35. FIN... por ahora
El color violáceo del vino, su olor, el marrón de la jarra, los grados del vino, que se le habían subido a la cabeza, y las palabras de Omar invitándoles a rezar en nombre del amor, consiguieron secuestrar a Rusten de la bodega y encerrarlo en la celda de sus recuerdos.
Bebía como ausente.
La parte más espiritual de él estaba en otra parte. Las manos pasaban una y otra vez desde la boca hasta el asiento de la jarra.
Y suspiraba viéndola ahí, presente, cerca de él, en la orilla del arroyo, cerca del prado donde pastaban las vacas; jugaba con ella; le había escondido un pañuelo y él lo buscaba en el cuerpo de ella; le agarraba por detrás los hombros y bajaba sus manos a lo largo de los brazos de ella; suaves como la seda; temblaban como campanas sonoras; y temblando abrió sus manos dejando caer el pañuelo y reía azorada...
Levanta la vista de la jarra posándola como un orate en sus amigos; mirando sin ver.
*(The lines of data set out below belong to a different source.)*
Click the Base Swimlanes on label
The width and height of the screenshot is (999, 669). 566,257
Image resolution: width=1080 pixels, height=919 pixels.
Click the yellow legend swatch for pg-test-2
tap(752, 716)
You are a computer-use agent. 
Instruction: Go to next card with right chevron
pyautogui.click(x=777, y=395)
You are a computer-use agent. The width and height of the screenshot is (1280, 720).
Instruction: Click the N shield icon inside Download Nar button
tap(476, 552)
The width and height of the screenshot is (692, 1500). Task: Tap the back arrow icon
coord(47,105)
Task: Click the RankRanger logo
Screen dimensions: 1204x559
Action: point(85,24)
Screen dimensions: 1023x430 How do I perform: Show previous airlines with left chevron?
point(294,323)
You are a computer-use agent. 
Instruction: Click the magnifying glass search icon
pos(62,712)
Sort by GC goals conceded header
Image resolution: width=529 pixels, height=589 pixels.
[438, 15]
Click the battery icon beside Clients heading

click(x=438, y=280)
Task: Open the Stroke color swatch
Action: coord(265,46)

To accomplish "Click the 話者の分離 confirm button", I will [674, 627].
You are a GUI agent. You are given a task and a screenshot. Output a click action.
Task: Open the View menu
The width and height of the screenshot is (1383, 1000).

Ellos siguen hablando, si bien no dejan de percatarse que algo le pasa...
Retornan sus ojos al vino de la jarra y se contempla reflejado en él; la mesa se mueve; tiembla la jarra; el líquido desfigura su rostro; y, cuando reaparece, es ella quien lo mira moribunda en el muladar; rostro violáceo, labios violáceos, ojos violáceos; tiembla de frío, de pena, de horror, de asco, de nostalgia; musitan los labios; lo oye:
--"¡Ay, Rustem, Rustem, ¿por qué te he abandonado?"
Los ojos manan lagrimas que siembran todo el muladar de violetas; aprieta las violetas como quien lleva un ramo de ofrenda; las acerca a olerlas; el fuerte olor del vino joven le hace recobrar un poco la conciencia; dice en voz alta:
--Lo mismo que yo me hallo ahora, ensombrecido el rostro por preocupaciones amorosas, pensando en esa mujer de la que está esclavizado mi pensamiento... así, antaño, este jarro, modelado en la arcilla por las manos del sensible alfarero -y pasa el dedo por la superficie de la jarra- fue un triste amante prendido de la cabellera de una dama.
Me diréis que por qué digo esto: mirad, mirad, contemplad su asa; ¿¡la veis!?... ese asa, ha sido, sin duda, el brazo que rodeó y acarició mil veces el blanquísimo cuello de una mujer, para él la más querida.
Bebió todo el contenido de la jarra. La abrazó. Colocó su cabeza junto a la jarra y se puso a dormir la mona.